Research & Papers

Spark Policy Toolkit: Semantic Contracts and Scalable Execution for Policy Learning in Spark

New Spark-native primitives replace row-wise Python with 7.23M rows/s throughput.

Deep Dive

Zeyu Bai's Spark Policy Toolkit, detailed in arXiv:2604.25061, tackles two fundamental failures in custom policy-learning pipelines on Spark: impractical row-wise Python inference and fragile driver-side candidate materialization during split search. The toolkit introduces two Spark-native primitives—partition-initialized vectorized inference through mapInPandas and mapInArrow, and collect-less split search that scores candidates directly on executors. These are governed by a fixed-input semantic contract ensuring that identical rows, feature order, treatment vocabulary, preprocessing manifest, and split boundaries produce consistent per-row score vectors, best-split decisions, and end-to-end learned policy outputs. On a 40-worker Databricks cluster, mapInArrow achieves 4.72M rows/s at 10M matched rows and 7.23M rows/s at 50M rows, while collect-less split search remains valid across F=10 to F=1000 with 124,000 candidate rows, intentionally bypassing the driver-collect baseline.
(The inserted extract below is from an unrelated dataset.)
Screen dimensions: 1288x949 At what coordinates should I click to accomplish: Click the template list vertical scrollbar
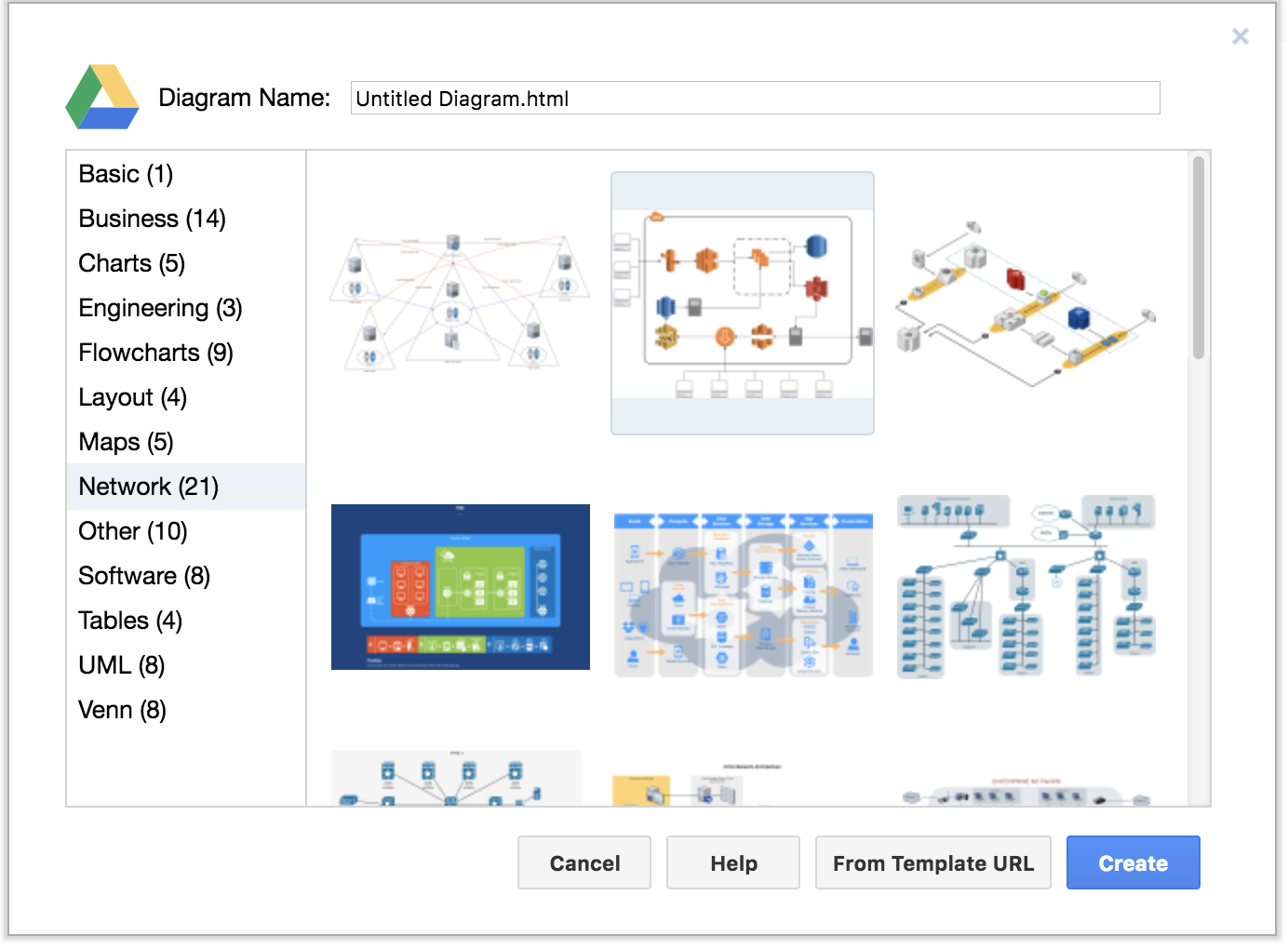1198,258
Across 24 backend-ablation settings, mapInArrow wins 18 while mapInPandas wins 6, emphasizing that backend choice is workload-dependent. The fixed-input semantic contract proves robust: all six tested repartition/coalesce/shuffle perturbations preserve identical signatures when enforced, but drift when not. The paper's central insight is that throughput and collect-less execution are the mechanisms allowing policy semantics to survive at Spark scale. Evaluation includes practical baseline ladders, backend parity checks, measured split-search scale results, synthetic and Hillstrom end-to-end policy preservation, missingness stress, partition and order perturbation tests, quantile-boundary sensitivity, and a concrete adversarial failure catalog. This work directly benefits ML engineers and data scientists running policy learning on large-scale Spark clusters, enabling deterministic, high-throughput pipelines without fragile driver-side operations.

Key Points
  • MapInArrow achieves 7.23M rows/s on 50M rows with a 40-worker Databricks cluster.
  • Collect-less split search scores candidates on executors, skipping driver-collect for F=10 to F=1000.
  • Fixed-input semantic contract ensures identical outputs across all six repartition/shuffle perturbations when enforced.

Why It Matters

Makes policy learning on Spark 10x faster and deterministic, enabling scalable ML pipelines without driver bottlenecks.